## begin

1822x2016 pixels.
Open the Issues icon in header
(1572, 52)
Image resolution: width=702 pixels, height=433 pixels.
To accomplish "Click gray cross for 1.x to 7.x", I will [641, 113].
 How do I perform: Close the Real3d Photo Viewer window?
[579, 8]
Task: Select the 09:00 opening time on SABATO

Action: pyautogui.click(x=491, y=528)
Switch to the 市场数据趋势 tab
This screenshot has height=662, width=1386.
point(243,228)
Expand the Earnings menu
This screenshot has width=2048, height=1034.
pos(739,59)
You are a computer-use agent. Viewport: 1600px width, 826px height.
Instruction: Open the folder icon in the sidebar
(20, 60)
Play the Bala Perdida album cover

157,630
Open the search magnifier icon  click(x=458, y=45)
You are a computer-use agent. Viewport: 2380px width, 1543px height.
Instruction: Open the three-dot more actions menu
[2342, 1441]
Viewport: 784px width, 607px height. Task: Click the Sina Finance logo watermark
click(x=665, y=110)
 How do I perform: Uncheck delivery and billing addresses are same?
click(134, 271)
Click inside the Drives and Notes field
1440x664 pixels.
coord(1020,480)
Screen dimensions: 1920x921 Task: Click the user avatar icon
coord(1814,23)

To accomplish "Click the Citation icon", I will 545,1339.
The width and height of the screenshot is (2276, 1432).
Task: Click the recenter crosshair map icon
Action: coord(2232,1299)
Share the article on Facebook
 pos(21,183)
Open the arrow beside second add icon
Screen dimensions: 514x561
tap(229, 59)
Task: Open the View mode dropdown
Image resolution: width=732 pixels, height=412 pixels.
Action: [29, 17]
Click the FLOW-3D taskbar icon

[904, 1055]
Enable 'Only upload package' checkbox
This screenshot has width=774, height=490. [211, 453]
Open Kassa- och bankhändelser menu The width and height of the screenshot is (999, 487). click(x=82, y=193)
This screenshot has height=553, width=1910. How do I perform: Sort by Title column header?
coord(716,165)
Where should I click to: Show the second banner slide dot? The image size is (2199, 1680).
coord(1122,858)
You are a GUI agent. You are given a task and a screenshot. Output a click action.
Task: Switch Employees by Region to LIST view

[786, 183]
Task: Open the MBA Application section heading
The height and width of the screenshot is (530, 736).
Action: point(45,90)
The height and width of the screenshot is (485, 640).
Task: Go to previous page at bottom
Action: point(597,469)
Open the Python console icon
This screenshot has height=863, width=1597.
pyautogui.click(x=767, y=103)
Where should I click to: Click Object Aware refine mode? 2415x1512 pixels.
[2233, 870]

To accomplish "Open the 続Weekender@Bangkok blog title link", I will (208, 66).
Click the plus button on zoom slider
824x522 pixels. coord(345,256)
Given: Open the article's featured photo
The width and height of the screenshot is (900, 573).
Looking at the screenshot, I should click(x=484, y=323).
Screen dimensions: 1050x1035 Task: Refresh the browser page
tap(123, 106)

## end

-- TASK --
Output, word for word, the rows from the very first line through the line containing "Open the search", with both the first line and that line included.

-- RESPONSE BELOW --
1822x2016 pixels.
Open the Issues icon in header
(1572, 52)
Image resolution: width=702 pixels, height=433 pixels.
To accomplish "Click gray cross for 1.x to 7.x", I will [641, 113].
 How do I perform: Close the Real3d Photo Viewer window?
[579, 8]
Task: Select the 09:00 opening time on SABATO

Action: pyautogui.click(x=491, y=528)
Switch to the 市场数据趋势 tab
This screenshot has height=662, width=1386.
point(243,228)
Expand the Earnings menu
This screenshot has width=2048, height=1034.
pos(739,59)
You are a computer-use agent. Viewport: 1600px width, 826px height.
Instruction: Open the folder icon in the sidebar
(20, 60)
Play the Bala Perdida album cover

157,630
Open the search magnifier icon  click(x=458, y=45)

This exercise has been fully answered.